_WHAT IS BEING ASKED:_ From the entries that follow, copy exactly the lines beginning at the line holding "Music (163, 935)" and continuing through the line holding "Technology (1349, 894)".

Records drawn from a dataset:
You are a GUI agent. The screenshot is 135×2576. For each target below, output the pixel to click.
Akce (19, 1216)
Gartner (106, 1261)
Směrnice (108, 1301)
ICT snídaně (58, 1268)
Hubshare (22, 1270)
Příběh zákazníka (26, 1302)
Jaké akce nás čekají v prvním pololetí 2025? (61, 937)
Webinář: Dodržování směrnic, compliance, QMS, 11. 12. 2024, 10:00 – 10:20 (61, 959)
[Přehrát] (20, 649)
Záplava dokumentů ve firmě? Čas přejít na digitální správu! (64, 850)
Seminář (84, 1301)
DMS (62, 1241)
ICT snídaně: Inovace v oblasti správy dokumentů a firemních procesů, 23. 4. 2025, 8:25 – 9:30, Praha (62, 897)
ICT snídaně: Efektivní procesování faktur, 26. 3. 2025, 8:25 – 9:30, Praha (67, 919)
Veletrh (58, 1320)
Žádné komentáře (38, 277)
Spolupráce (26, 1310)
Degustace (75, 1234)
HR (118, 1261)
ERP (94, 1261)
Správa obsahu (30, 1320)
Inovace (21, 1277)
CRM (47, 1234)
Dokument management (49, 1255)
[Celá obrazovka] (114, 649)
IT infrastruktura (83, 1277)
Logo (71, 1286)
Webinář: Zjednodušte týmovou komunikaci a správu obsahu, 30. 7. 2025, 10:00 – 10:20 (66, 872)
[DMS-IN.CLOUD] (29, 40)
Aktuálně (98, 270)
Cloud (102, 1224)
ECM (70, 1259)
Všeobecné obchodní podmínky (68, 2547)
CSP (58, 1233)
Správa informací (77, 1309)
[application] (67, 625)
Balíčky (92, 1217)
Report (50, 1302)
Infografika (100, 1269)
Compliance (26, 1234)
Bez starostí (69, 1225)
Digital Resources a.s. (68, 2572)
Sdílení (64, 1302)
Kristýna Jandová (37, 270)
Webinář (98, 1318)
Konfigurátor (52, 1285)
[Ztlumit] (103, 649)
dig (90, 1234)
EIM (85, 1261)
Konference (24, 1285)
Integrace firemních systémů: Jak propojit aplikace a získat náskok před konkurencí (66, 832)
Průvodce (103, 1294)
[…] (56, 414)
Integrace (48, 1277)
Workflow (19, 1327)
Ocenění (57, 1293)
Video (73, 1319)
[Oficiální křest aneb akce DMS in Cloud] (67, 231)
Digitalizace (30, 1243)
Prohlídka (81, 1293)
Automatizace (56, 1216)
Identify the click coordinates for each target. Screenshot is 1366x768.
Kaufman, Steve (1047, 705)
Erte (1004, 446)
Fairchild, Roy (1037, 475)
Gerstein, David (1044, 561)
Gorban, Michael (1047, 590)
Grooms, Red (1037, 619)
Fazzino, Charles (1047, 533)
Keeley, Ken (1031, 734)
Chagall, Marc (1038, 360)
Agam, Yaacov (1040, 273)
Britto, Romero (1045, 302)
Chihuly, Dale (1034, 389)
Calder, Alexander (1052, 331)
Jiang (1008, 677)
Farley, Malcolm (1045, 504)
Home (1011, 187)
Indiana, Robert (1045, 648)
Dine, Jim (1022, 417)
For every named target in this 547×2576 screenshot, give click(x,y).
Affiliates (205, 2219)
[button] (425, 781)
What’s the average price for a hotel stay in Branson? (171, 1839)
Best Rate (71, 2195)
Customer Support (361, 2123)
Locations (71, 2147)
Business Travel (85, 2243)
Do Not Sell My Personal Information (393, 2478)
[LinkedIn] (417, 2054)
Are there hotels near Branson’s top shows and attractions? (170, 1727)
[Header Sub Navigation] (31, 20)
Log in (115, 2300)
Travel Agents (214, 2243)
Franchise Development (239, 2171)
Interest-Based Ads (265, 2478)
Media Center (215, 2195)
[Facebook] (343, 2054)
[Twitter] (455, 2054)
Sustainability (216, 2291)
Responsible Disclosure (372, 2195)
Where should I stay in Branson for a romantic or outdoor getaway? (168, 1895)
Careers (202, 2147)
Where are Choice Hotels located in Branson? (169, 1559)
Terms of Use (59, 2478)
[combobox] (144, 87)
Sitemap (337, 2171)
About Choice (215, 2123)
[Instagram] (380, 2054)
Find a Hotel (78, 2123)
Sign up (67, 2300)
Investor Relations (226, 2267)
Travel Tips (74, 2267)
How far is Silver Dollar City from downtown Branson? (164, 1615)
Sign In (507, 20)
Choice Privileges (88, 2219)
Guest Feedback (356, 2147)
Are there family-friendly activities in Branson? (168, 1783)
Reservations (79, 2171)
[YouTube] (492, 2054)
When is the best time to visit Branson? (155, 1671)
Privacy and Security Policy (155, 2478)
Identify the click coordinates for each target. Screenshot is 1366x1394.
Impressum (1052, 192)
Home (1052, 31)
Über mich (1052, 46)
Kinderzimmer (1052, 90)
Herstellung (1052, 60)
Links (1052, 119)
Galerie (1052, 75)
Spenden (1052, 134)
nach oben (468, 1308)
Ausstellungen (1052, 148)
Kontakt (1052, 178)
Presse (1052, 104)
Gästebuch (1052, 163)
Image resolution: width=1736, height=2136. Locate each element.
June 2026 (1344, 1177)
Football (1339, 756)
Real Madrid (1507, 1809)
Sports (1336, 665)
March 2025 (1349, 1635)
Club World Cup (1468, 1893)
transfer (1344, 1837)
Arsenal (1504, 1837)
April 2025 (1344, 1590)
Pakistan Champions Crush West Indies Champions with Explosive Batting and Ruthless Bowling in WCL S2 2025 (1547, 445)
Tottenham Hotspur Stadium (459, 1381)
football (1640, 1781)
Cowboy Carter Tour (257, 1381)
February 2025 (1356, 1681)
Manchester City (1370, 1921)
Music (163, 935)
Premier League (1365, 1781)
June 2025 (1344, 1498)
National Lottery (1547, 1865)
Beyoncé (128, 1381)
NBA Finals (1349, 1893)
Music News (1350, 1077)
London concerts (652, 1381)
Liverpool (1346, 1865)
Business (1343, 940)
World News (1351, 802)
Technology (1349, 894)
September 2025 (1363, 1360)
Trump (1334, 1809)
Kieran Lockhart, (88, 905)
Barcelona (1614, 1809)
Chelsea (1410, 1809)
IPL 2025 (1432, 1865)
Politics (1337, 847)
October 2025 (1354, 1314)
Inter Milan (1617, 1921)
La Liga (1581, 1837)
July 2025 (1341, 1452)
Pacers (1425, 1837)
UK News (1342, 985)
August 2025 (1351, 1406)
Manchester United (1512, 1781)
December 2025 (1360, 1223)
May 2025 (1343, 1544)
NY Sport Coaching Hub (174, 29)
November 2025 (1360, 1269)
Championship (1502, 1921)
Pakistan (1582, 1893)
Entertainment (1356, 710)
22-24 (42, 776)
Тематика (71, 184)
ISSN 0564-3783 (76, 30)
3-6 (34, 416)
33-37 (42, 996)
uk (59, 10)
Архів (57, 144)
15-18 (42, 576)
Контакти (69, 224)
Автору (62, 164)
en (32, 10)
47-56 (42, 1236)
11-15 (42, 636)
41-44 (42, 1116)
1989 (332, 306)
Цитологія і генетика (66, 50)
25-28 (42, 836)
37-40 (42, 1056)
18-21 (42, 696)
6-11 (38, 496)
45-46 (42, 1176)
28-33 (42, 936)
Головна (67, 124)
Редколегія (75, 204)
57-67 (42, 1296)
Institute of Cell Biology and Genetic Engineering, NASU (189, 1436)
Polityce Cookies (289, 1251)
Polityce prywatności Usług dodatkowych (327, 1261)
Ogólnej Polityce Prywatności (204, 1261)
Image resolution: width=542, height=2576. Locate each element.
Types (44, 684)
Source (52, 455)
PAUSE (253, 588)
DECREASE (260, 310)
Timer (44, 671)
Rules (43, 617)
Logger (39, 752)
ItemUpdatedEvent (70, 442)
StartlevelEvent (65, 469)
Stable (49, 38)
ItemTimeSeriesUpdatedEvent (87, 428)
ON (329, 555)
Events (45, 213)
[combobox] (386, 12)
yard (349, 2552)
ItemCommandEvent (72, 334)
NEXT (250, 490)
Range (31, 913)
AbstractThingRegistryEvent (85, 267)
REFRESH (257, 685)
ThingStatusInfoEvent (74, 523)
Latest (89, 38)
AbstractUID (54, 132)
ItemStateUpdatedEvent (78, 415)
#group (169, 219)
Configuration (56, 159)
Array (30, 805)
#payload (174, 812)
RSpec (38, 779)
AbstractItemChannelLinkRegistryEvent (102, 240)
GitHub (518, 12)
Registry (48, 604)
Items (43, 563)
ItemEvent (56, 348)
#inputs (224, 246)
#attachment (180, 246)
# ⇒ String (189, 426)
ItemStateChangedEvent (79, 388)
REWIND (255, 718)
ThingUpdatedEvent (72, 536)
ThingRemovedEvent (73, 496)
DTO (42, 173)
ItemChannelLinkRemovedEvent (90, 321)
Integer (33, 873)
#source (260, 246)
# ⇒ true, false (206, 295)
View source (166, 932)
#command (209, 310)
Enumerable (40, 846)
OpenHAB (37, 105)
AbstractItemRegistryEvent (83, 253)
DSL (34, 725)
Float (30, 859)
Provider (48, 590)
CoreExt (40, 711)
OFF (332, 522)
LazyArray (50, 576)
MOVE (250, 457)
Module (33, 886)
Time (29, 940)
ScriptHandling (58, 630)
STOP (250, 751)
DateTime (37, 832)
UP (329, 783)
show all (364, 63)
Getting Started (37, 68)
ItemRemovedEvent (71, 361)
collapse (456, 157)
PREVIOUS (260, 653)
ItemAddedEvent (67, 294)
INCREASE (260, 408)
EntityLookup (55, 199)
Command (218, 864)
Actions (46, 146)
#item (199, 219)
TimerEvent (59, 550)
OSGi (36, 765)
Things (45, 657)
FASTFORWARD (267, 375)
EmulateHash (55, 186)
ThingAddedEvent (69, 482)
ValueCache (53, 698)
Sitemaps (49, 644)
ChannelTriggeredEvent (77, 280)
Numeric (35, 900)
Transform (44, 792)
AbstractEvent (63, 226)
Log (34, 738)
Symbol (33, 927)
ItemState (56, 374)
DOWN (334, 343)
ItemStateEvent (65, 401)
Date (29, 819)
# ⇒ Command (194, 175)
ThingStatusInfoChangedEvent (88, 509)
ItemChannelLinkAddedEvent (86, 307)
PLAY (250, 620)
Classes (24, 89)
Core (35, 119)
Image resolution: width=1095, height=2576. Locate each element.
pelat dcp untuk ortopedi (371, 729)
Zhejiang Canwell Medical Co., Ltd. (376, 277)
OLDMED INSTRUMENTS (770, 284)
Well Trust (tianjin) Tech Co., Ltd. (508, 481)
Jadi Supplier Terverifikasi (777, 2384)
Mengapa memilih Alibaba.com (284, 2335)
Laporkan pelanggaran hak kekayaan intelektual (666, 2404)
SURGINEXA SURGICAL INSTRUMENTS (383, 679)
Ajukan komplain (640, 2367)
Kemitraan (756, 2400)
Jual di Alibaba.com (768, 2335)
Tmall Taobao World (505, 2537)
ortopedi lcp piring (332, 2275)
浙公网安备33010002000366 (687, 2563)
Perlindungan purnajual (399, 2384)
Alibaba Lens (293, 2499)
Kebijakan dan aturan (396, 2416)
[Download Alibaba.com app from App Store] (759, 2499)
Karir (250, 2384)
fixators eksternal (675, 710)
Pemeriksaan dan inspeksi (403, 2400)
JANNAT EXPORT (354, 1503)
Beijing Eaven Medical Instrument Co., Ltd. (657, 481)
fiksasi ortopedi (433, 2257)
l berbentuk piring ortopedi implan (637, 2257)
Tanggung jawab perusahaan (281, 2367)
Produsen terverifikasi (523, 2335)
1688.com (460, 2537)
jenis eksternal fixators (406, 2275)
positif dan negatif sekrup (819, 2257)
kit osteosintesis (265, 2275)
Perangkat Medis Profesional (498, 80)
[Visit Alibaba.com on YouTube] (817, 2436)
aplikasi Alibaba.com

_RESULT:_
Music (163, 935)
Premier League (1365, 1781)
June 2025 (1344, 1498)
National Lottery (1547, 1865)
Beyoncé (128, 1381)
NBA Finals (1349, 1893)
Music News (1350, 1077)
London concerts (652, 1381)
Liverpool (1346, 1865)
Business (1343, 940)
World News (1351, 802)
Technology (1349, 894)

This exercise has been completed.